NewsTreasure CoastRegion St Lucie County


St. Lucie County officials reveal incidents and safety updates at schools

Posted at 4:09 PM, Jan 11, 2019
and last updated 2019-01-11 16:30:43-05

ST. LUCIE COUNTY, Fla. — What did the first 90 days of a new school year look like for St. Lucie County Schools?

St. Lucie County Sheriff Ken Mascara and School Superintendent E. Wayne Gent revealed the first semester statistics Friday morning and showed the areas where more funding is needed.

In the first 18 weeks of the 2018-2019 school year, 100 St. Lucie County School students were baker acted. That averages out to at least one Baker Act a day at schools.

Right now, the state funds allotted for mental health has only allowed the district to hire about 10 more professionals for more than 30 schools.

The district has hardened school campuses by creating a single point of entry at all schools. Every school now has a school resource deputy, and high schools have two.

Staff are also routinely trained in Code Red and safety protocols.

"It's not if an incident might happen on a school campus, it's when," said Sheriff Mascara. "I just want to assure everyone that we are committed to keeping our campuses safe."

But mental health resources are trailing behind fortifying campuses and extra deputy training and presence, and that's because the funds just aren't there.

"The state legislature allocated some dollars for that and we are grateful for that, but it's a drop in the bucket," said Superintendent Gent.

With the $900,000 provided by the state, the School District hired five social workers and about four to five psychologists to rotate among the schools.

In the first 90 days of school, 100 kids were baker acted, which is nearly triple from the 34 during the second half of the 2017-2018 school year.

The Mobile Crisis Team, which responds to mental health incidents, was called out 44 times already this school year.

"That's not unique to this county.
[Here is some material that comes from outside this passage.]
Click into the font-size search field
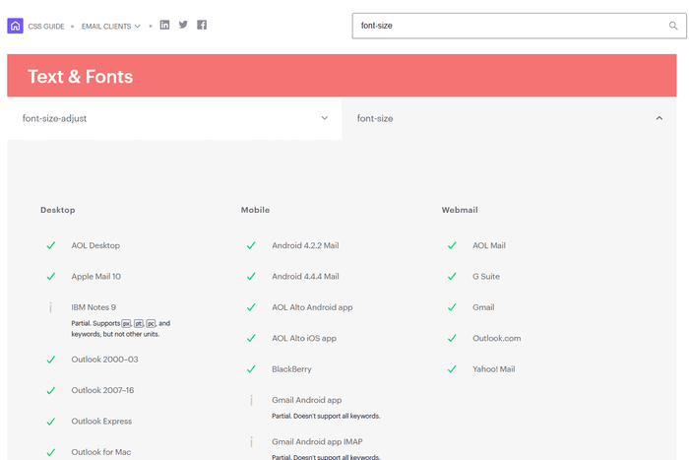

This is a national epidemic," said Sheriff Mascara.

School resource deputies also investigated 162 school threats in the first 18 weeks of the year compared to just 40 in the second half of the last school year. They're also following up on threats consistently as recommended by the Marjory Stoneman Douglas High School Public Safety Commission report.

"That's what we saw as one of the committee recommendations from Broward, that these cases have to be followed up over and over again, and that's what they feel did not happen in Broward County," said Sheriff Mascara.
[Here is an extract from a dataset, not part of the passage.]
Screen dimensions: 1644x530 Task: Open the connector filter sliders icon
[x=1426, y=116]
Districtwide, there were two bomb threats since the start of the school year, one the Sheriff said was reliable or very credible.
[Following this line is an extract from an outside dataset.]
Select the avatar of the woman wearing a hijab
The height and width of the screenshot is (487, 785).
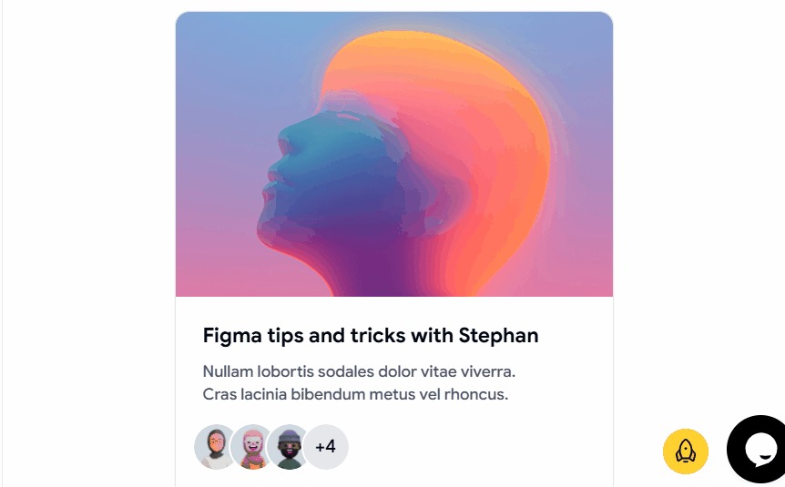[x=216, y=446]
School resource reputies have conducted 6,554 campus security checks in the first 90 days, which means they walked the perimeter of the school and made sure all gates remained locked and secure.

There were a total of 49 felony arrests and 79 misdemeanor arrests.

Captain Brian Hester with the St. Lucie County Sheriff's Office said arresting a student is always the last resort as SROs try to have the school take care of discipline or explore diversion programs.

Sheriff Mascara also said that 1,487 students initiated contact with school resource deputies to talk about incidents or offer tips or information.

The district is still working on completing fencing around a handful of schools as part of campus safety projects.

Since the start of the school year there have been 53 Code Red trainings and drills, not counting the drills conducted during the summer.

Captain Hester said every school has conducted a Code Red training at least twice this school year already.